Datomic Cloud Architecture

Datomic's data model – based on immutable facts stored over time – enables a physical design that is fundamentally different from traditional RDBMSs. Instead of processing all requests in a single server component, Datomic distributes ACID transactions, query, datalog and pull, indexing, caching, and SQL analytics support to provide high availability, horizontal scaling, and elasticity. Datomic also allows for dynamic assignment of compute resources to tasks without any kind of pre-assignment or sharding.

Datomic is designed from the ground up to run on AWS. Datomic automates AWS resources, deployment and security so that you can focus on your application.

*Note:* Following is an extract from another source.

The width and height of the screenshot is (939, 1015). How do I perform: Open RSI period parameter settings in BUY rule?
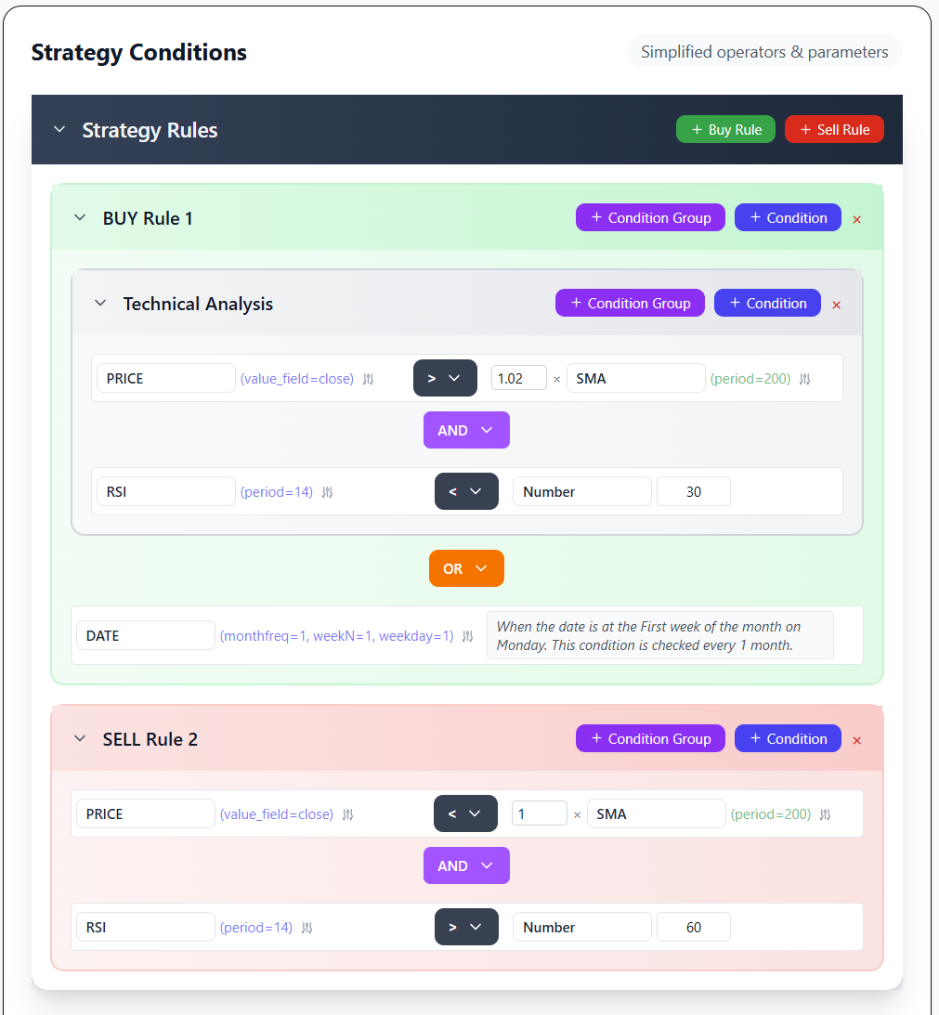point(327,491)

The Day of Datomic videos discuss Datomic architecture in detail.

System

A complete Datomic installation is called a system. A system consists of storage resources plus one or more compute groups:

Storage Resources

The durable elements managed by Datomic are called Storage Resources, including:

The DynamoDB Transaction Log
S3 storage of Indexes
An EFS cache layer
Operational logs
A VPC and subnets in which computational resources will run

These resources are retained even when no computational resources are active, so you can shut down all the active elements of Datomic while maintaining your data.

How Datomic Uses Storage

Datomic leverages the attributes of multiple AWS storage options to satisfy its semantic and performance characteristics. As indicated in the tables below, different AWS storage services provide different latencies, costs, and semantic behaviors.

Datomic utilizes a stratified approach to provide high performance, low cost, and strong reliability guarantees. Specifically:

ACID semantics are ensured via conditional writes with DynamoDB
S3 provides highly reliable low cost persistence
EFS and EC2 instance SSD storage provide very fast local caching

Stratified Durability

Purpose	Technology
ACID	DynamoDB
Storage of Record	S3
Cache	Memory > SSD > EFS
Reliability	S3 + DDB + EFS

Technology	Properties
DynamoDB	Low-latency CAS
S3	Low-cost, high reliability
EFS	Durable cache survives restarts
Memory & SSD	Speed

This multi-layered persistence architecture ensures high reliability, as data missing from any given layer can be recovered from deeper within the stack – as well as excellent cache locality and latency via the multi-level distributed cache.

Indexes

Databases provide not just storage, but leverage over data. This leverage comes from two sources: useful indexes into data, and powerful query languages that use those indexes.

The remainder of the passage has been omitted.